• _Source data_
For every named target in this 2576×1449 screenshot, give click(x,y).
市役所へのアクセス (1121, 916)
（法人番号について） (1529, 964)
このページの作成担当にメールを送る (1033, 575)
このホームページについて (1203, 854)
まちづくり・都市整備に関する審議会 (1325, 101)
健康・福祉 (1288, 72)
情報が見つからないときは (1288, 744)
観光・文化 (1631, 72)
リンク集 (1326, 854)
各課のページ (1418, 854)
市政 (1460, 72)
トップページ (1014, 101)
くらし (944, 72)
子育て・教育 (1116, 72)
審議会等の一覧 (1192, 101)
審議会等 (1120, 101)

...

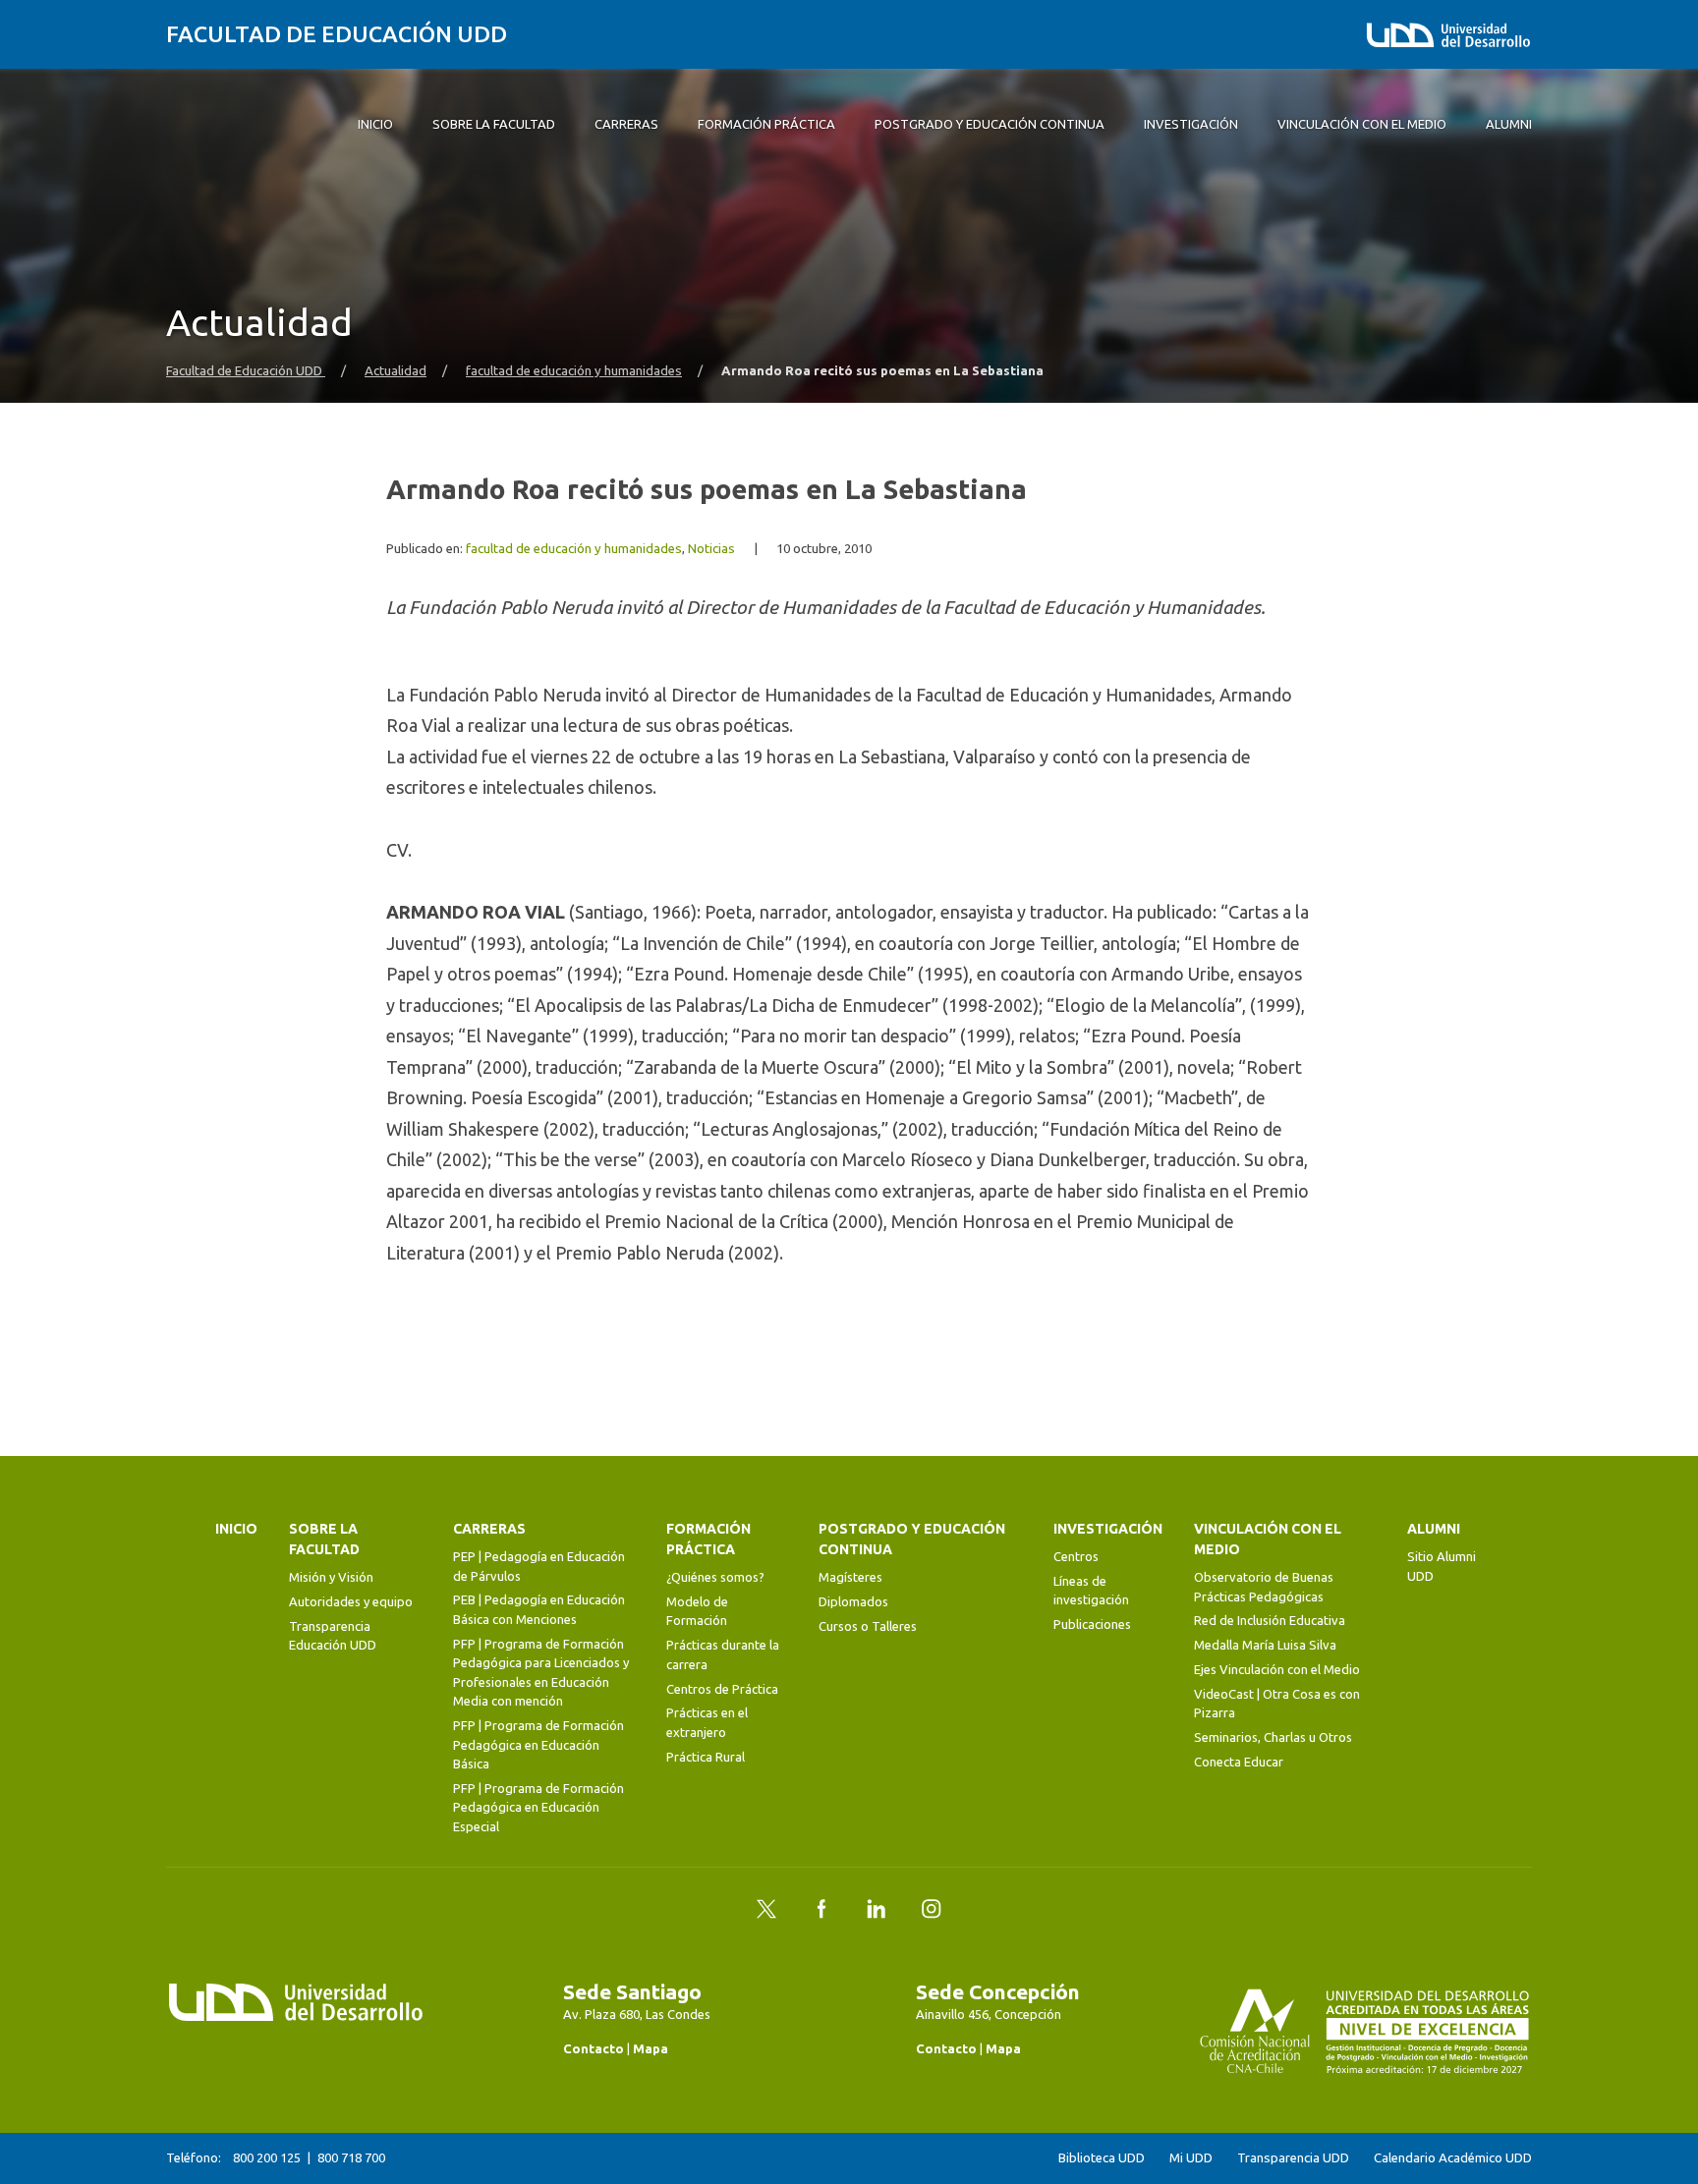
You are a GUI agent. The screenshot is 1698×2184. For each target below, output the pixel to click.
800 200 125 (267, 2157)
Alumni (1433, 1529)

• _Task brief_
Whenever the word "target" shows up in a line of the entries, copy that line.

• _Result for this exercise_
For every named target in this 2576×1449 screenshot, give click(x,y).
You are a GUI agent. The screenshot is 1698×2184. For each target below, output the pixel to click.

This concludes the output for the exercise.